Our commentary for the DCC Nick of Time lays out in more detail some of the same sonic shortcomings we heard with Just One of Those Things.
Check out our Heavy Vinyl Scorecard to read all about the latest winners and losers.
Our most recent Hot Stamper commentary follows.
ONE OF THE MOST TUBEY MAGICAL MALE VOCAL RECORDS WE’VE EVER HAD THE PLEASURE OF PLAYING! We shot this out against similar copies, earlier pressings, and a 180g reissue, and nothing was quite in a league with this one. Turn up the volume, turn down the lights, and let Nat serenade you from right between your speakers — he’ll be IN THE ROOM with you!
Side one rates A++ and side two may be even better! The immediacy of the vocals is startling. The bass has the typical “tubby” sound so common to this kind of album, but it’s tighter here than on any other copy we played.
Nat’s voice is PERFECTION — full-bodied and breathy with loads of texture. The overall sound is three-dimensional, with Nat up front and the orchestra behind. The brass sounds wonderful, with just the right amount of bite and more breath than we heard elsewhere.
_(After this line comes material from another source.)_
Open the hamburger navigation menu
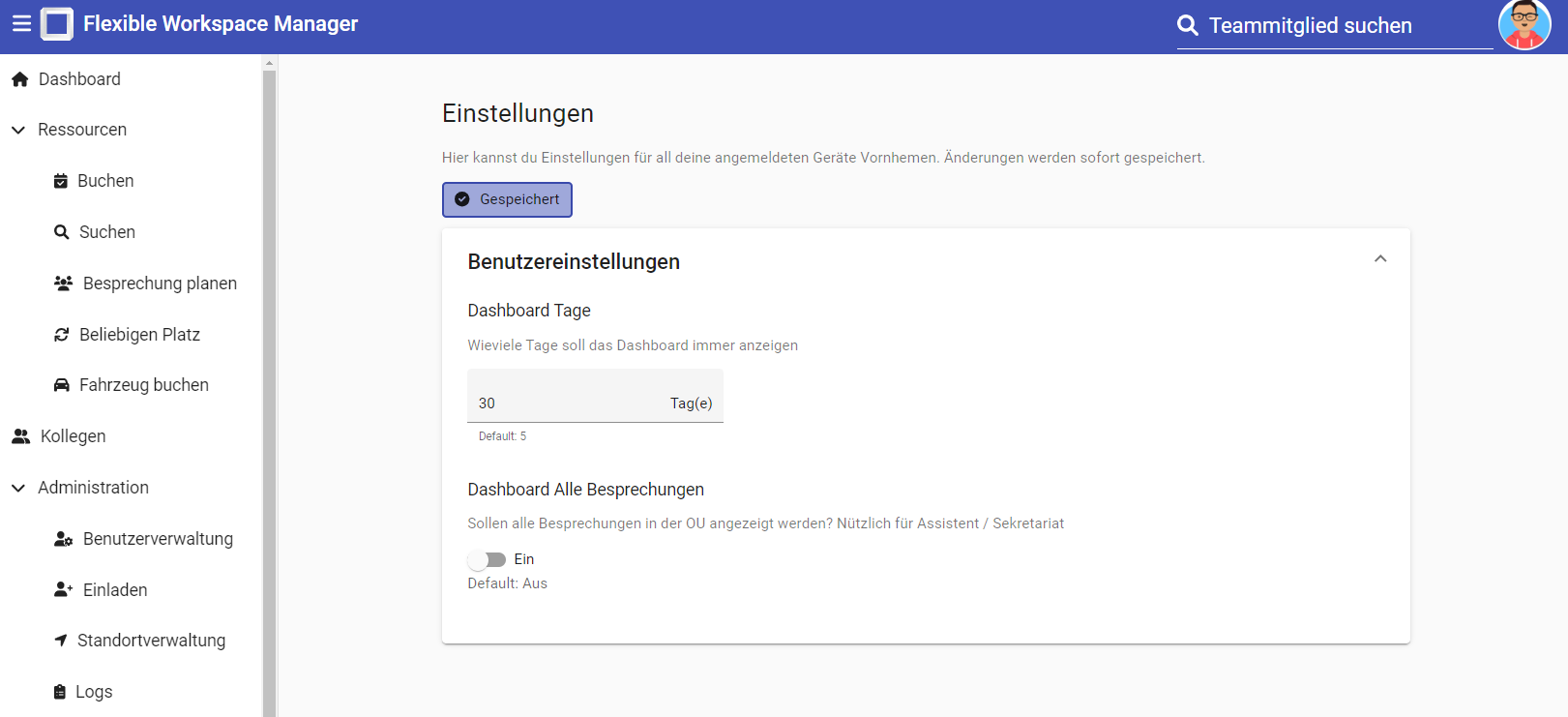The width and height of the screenshot is (1568, 717). coord(21,24)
I was pleasantly surprised to find that this record is not one of those “cry in your beer” Sinatra rip offs. The songs are actually fairly lively: mid-tempo and even up-tempo. Maybe it’s the influence of Billy May, the arranger for these sessions. His arrangements keep lifting the spirits of the down in the dumps Nat King Cole (see cover), which is fine by me.